Wer die Hamburger Brechmittelfolter im Jahr 2021 anspricht, ist immer noch gezwungen in einen moralischen Abgrund zu schauen, der einen schwindelig werden lässt.
Im Gegensatz zu Bremen, wo die Bürgerschaft Ende 2020 die Betroffenen der Brechmittelfolter um Entschuldigung bat, und ein Gedenkort für den 2005 in Bremen durch Brechmittel getöteten Laye Alama Condé errichtet werden soll, schlägt einemR in Hamburg ein äußerst aggressives Schweigen entgegen.
Hamburg hatte den George Floyd Moment bereits 2001 - eine Stadt, die zum Brechen reizt.

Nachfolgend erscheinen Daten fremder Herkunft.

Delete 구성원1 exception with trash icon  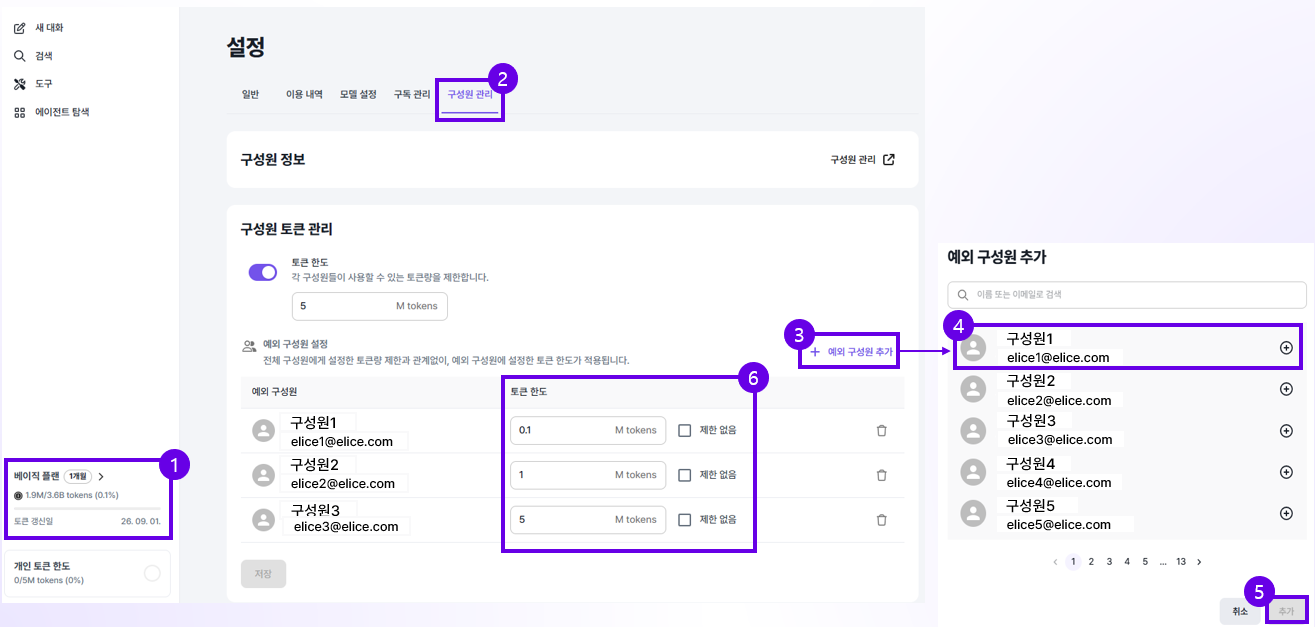click(x=881, y=430)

zu Achidi John: https://www.fluechtlingsrat-hamburg.de/
Zu Laye Alama Condé https://brechmittelfolter-bremen.de/
zu Wiliam Tonou-Mbobda: https://blackcommunityhamburg.blackblogs...
zu Yaya Jabbi: https://rememberjajadiabi.blackblogs.org...

Veranstaltungshinweise:
3.12. / 19:00 Infoveranstaltung mit der Initiative zum Gedenken an Achidi John (Kölibri)
7.12. / 19:00 „When Black Lives Don’t Matter – In Gedenken an Achidi John” (Kampnagel)
10.12. / 15:00 Kundgebung (UKE Haupteingang), 16:30 Gedenken (vor dem Institut für Rechtsmedizin am UKE)

Initiative zum Gedenken an Achidi John

(Aus: transmitter 12-2021 / 01-2022)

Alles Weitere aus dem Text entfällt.